Alexandre et Jonathan, yes we graine

Ils voulaient faire un film sur les semences, ils ont réécrit la loi sur la biodiversité ! C’est tout à fait par hasard qu’Alexandre Lumbroso et Jonathan Attias, deux jeunes réalisateurs de documentaires ont, entre juin 2015 et mars 2016, écrit, défendu et fait voter au Sénat puis à l’Assemblée nationale un amendement qui autorise les paysans et les maraîchers à planter des « semences paysannes », c’est-à-dire  « des variétés non hybrides, libres de droit de propriété et qui peuvent être ressemées et sélectionnées par l’agriculteur sur sa ferme. »

Derrière ces termes techniques, il y a des enjeux aussi simples que fondamentaux : Depuis 1961, la loi interdit aux agriculteurs de produire leurs propres semences. À la place, on leur impose de cultiver des variétés brevetées et inscrites à un catalogue officiel, tenu par le ministère de l’Agriculture. Par ailleurs, les graines produites sont stériles et ne peuvent être donc replantées d’une année sur l’autre, racontent les deux réalisateurs – qui sont aussi cousins. Seuls les jardiniers amateurs ont le droit de planter ce qu’ils veulent, et notamment des variétés anciennes, non tripatouillées en labo, non stériles. Ouvrir ce privilège aux maraichers et aux agriculteurs était l’objectif de leur film.
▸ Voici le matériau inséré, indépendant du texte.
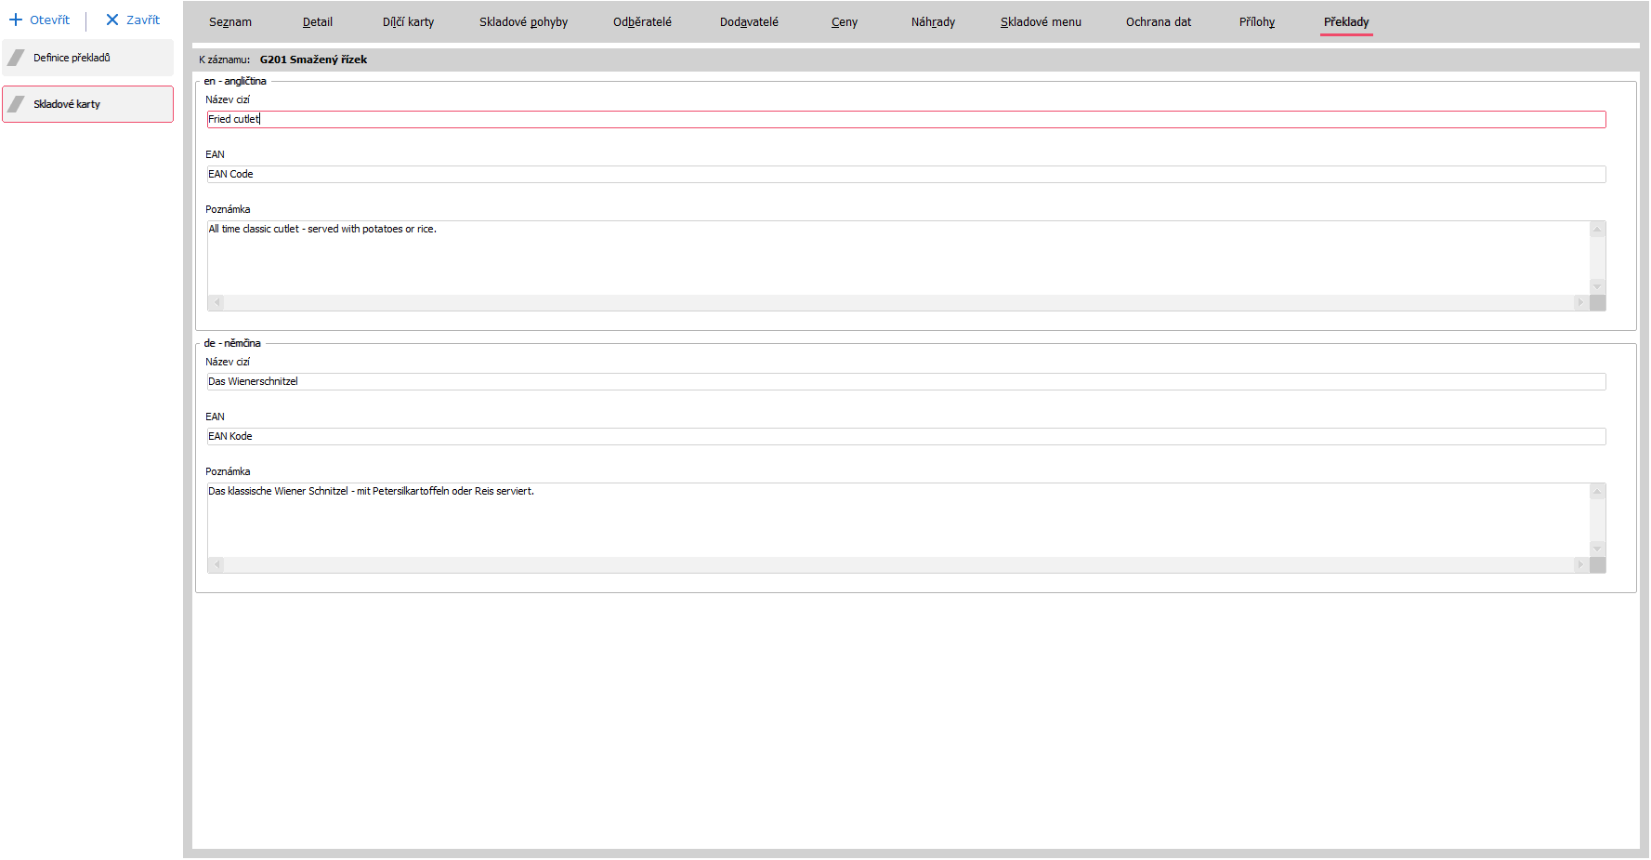Focus the German Název cizí field
Viewport: 1651px width, 860px height.
tap(906, 381)
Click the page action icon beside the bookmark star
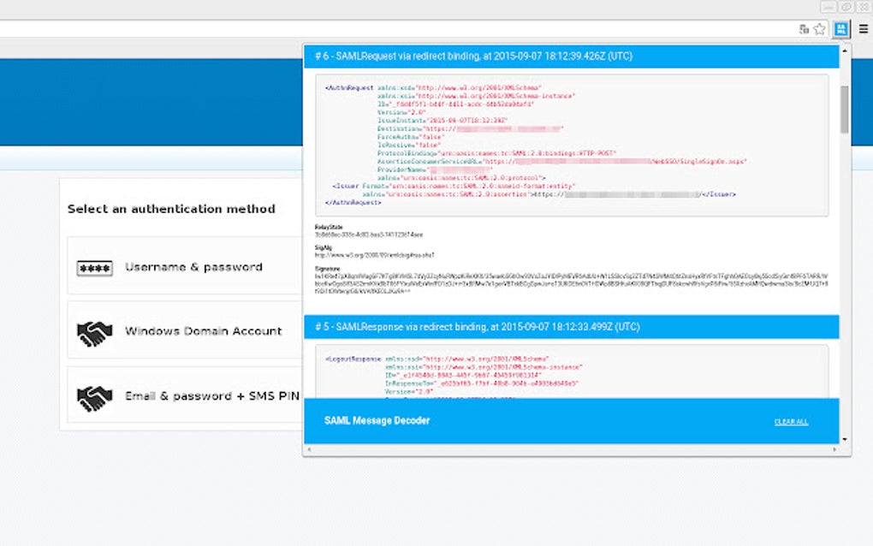Image resolution: width=873 pixels, height=546 pixels. point(803,28)
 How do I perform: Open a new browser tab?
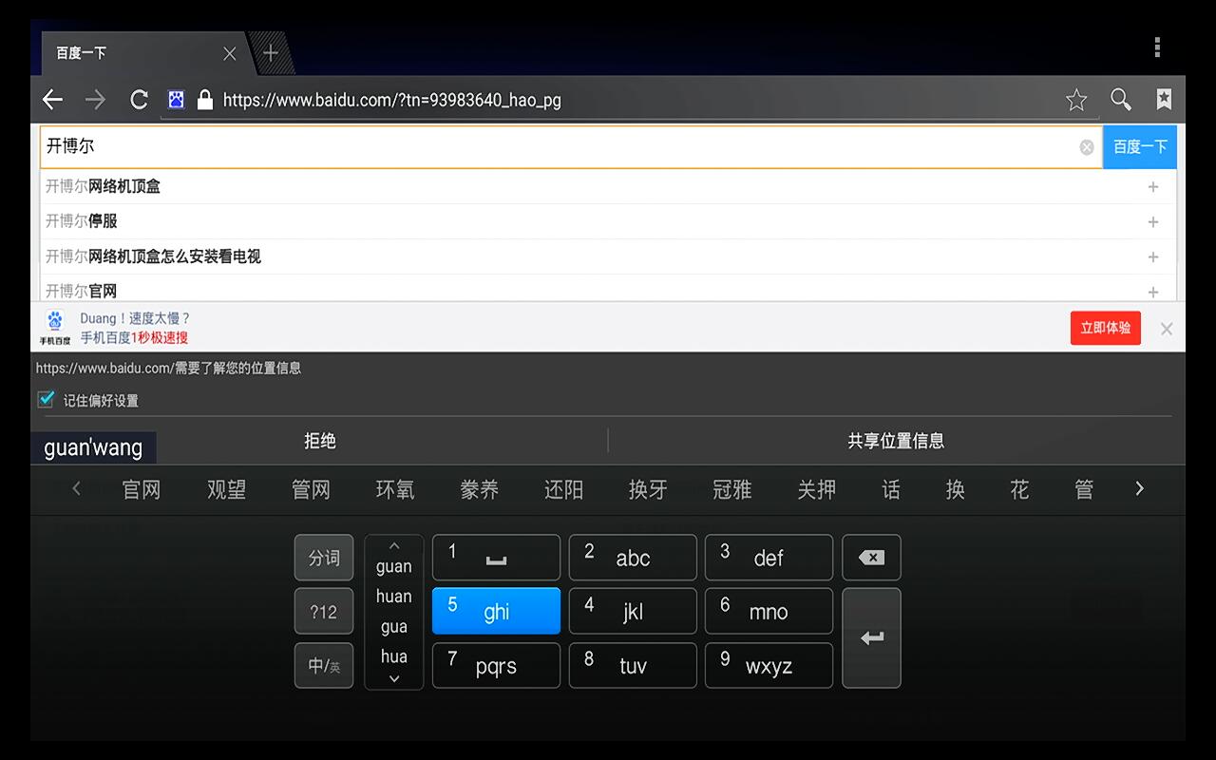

Ils vont aller bien plus loin !

Tout le pouvoir aux jardiniers !

Leur quête commence au printemps 2014. Les deux  gars des villes, qui confessent n’avoir jamais planté un radis de leur vie, lancent la production de Jardiniers, levez-vous , une web-série didactique de sept épisodes de quelques minutes chacun, sur le sujet des semences. Alors que personne ne leur a rien demandé, qu’aucune chaine TV ni aucun producteur ne leur a donné le moindre euro, ils partent, caméra à l’épaule, rencontrer des jardiniers alternatifs, spécialistes des semences « paysannes ». Qui tous disent la même chose : l’autonomie du jardinier, la qualité de la production maraichère, la préservation de la biodiversité, c’est avant tout une affaire de graines.

Dans le premier épisode, nos deux Candide découvrent cette histoire de semences paysannes grâce à un membre de Kokopelli. Dans « Embellir la ville », ils visitent un jardin partagé à Courbevoie puis un jardin maraicher à Beauvais où binent des SDF et des retraités (« Semer c’est résister »). Et c’est dans le sixième épisode, « La montée en graines », que deux maraichers du Lubéron mettent sur le tapis toute cette histoire un peu complexe mais centrale de catalogue officiel. « La clef, c’est de faire de la semence », dit l’un d’eux. Tout est là.

En juin 2015, « après avoir produit et diffusé le dernier épisode de la série on s’est dit qu’on pouvait aller plus loin dans la préservation des semences…Et comme on passe notre temps à signer des pétitions sur Internet, l’idée nous est venue de lancer la nôtre ! » Ce sera « #YesWeGraine Pour que les maraîchers aient le droit d’utiliser des semences reproductibles et de produire les leurs ! » Et là, surprise ! En une semaine, plus de 20 000 signataires – dont une sénatrice qui a manifesté son soutien en envoyant le texte de la pétition en recommandé au ministre de l’agriculture (qui n’y répondra pas…)

« On a d’abord exulté, on s’est congratulés puis on s’est demandé ce qu’on allait bien pouvoir faire avec ces signatures sachant que ni Alex ni moi n’avions jusqu’alors impulsé une quelconque action politique, » s’amuse Jonathan. Se sentant complètement dépassés par les événements, ils frappent à la porte d’experts de la com’ associative et militante, pour glaner des conseils.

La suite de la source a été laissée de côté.